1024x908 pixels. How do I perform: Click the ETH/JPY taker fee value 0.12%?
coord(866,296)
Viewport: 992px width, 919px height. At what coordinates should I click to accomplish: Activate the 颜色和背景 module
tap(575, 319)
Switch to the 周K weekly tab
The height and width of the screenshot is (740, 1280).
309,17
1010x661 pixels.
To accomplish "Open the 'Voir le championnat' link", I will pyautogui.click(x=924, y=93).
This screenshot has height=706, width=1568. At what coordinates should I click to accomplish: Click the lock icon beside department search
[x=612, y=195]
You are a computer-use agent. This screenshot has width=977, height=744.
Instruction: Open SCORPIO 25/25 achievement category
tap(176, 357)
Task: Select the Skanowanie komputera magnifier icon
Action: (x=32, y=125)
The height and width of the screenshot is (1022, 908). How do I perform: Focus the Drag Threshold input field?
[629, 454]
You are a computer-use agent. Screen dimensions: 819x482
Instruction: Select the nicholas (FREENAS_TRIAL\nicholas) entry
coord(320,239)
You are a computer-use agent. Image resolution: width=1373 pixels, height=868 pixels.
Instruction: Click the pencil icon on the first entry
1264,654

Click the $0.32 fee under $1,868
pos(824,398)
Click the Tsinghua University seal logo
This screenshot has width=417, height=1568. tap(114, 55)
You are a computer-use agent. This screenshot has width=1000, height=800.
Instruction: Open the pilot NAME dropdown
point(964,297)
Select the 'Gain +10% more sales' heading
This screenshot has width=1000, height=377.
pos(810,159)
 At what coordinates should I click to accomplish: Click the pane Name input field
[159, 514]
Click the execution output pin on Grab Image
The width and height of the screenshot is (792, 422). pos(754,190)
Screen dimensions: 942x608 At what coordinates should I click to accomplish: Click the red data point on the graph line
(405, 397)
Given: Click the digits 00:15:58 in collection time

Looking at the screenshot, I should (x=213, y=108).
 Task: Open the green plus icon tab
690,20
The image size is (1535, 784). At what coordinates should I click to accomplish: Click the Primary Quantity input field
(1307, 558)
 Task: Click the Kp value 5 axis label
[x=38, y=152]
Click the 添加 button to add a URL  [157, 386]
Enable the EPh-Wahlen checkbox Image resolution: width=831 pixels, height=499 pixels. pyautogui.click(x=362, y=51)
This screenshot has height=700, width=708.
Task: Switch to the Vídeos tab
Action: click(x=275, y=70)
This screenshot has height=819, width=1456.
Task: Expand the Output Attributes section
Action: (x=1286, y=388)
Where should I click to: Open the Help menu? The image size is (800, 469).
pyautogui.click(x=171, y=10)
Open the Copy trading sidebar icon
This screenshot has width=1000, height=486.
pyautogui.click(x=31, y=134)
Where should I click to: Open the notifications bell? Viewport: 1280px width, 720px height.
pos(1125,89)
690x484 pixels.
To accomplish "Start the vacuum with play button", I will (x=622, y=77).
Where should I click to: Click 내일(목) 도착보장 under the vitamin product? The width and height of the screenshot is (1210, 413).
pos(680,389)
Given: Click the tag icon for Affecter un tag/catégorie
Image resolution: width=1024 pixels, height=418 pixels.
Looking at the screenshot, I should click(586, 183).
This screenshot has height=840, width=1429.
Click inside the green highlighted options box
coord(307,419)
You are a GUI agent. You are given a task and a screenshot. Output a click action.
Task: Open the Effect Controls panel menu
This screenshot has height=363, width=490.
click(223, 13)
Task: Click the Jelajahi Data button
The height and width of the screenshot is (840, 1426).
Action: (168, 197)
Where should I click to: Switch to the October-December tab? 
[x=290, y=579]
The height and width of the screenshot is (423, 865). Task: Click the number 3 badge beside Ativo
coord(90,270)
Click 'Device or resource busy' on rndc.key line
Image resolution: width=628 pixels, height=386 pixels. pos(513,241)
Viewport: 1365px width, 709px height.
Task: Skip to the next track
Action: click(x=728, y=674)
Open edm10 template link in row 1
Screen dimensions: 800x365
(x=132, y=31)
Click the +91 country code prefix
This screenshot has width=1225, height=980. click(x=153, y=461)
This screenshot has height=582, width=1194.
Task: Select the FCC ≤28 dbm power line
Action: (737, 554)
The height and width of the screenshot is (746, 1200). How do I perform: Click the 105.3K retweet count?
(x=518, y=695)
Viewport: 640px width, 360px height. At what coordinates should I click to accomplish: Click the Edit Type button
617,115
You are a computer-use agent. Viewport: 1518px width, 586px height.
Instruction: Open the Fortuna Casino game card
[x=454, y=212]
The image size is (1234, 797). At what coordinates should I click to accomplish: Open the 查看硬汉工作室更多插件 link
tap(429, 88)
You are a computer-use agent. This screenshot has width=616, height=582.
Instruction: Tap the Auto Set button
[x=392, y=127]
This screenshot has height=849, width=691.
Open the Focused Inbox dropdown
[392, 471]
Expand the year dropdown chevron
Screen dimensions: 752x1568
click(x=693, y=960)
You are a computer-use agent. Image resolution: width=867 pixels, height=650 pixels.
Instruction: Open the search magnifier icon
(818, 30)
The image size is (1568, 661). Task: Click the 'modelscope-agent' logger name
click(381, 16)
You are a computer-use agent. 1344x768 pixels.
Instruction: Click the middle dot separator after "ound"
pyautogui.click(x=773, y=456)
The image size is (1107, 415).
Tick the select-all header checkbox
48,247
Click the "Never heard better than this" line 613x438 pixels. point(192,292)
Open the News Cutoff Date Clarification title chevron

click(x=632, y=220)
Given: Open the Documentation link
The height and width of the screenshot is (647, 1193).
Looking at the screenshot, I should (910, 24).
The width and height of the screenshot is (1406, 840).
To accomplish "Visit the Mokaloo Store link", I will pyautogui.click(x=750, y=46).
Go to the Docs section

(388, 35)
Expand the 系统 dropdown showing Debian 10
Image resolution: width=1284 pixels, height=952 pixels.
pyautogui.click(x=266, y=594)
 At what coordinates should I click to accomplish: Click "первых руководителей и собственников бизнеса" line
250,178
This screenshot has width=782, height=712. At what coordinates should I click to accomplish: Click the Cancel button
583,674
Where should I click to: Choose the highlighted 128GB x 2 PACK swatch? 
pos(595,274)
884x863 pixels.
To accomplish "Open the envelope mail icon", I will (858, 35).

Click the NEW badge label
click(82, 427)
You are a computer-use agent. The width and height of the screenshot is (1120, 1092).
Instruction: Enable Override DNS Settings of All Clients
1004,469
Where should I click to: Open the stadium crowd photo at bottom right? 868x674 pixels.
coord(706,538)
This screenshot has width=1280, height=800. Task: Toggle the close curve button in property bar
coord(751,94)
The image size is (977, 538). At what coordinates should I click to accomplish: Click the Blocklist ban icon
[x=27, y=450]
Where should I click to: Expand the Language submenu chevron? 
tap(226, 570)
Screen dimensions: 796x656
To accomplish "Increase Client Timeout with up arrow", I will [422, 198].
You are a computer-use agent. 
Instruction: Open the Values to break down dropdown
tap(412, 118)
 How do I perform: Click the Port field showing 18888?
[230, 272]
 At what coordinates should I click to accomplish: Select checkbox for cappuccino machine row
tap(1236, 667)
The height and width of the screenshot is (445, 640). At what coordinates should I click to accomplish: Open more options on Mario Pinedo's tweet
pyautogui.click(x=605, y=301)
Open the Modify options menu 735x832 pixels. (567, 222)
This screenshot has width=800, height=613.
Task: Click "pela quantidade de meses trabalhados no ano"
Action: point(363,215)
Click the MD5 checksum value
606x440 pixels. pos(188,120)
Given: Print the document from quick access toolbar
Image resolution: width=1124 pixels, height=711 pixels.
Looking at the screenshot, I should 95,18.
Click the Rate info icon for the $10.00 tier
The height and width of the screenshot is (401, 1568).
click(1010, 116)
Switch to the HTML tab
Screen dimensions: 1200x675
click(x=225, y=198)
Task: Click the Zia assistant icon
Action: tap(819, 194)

* * * * * * * * *

*WHAT YOU SHOULD DO:*
Transcribe the records above from the line holding "The image size is (1535, 784)." down to the line holding "Task: Open the Effect Controls panel menu", inclusive, without adding anything.

*WRITTEN SOLUTION:*
The image size is (1535, 784). At what coordinates should I click to accomplish: Click the Primary Quantity input field
(1307, 558)
 Task: Click the Kp value 5 axis label
[x=38, y=152]
Click the 添加 button to add a URL  [157, 386]
Enable the EPh-Wahlen checkbox Image resolution: width=831 pixels, height=499 pixels. pyautogui.click(x=362, y=51)
This screenshot has height=700, width=708.
Task: Switch to the Vídeos tab
Action: click(x=275, y=70)
This screenshot has height=819, width=1456.
Task: Expand the Output Attributes section
Action: (x=1286, y=388)
Where should I click to: Open the Help menu? The image size is (800, 469).
pyautogui.click(x=171, y=10)
Open the Copy trading sidebar icon
This screenshot has width=1000, height=486.
pyautogui.click(x=31, y=134)
Where should I click to: Open the notifications bell? Viewport: 1280px width, 720px height.
pos(1125,89)
690x484 pixels.
To accomplish "Start the vacuum with play button", I will (x=622, y=77).
Where should I click to: Click 내일(목) 도착보장 under the vitamin product? The width and height of the screenshot is (1210, 413).
pos(680,389)
Given: Click the tag icon for Affecter un tag/catégorie
Image resolution: width=1024 pixels, height=418 pixels.
Looking at the screenshot, I should click(586, 183).
This screenshot has height=840, width=1429.
Click inside the green highlighted options box
coord(307,419)
You are a GUI agent. You are given a task and a screenshot. Output a click action.
Task: Open the Effect Controls panel menu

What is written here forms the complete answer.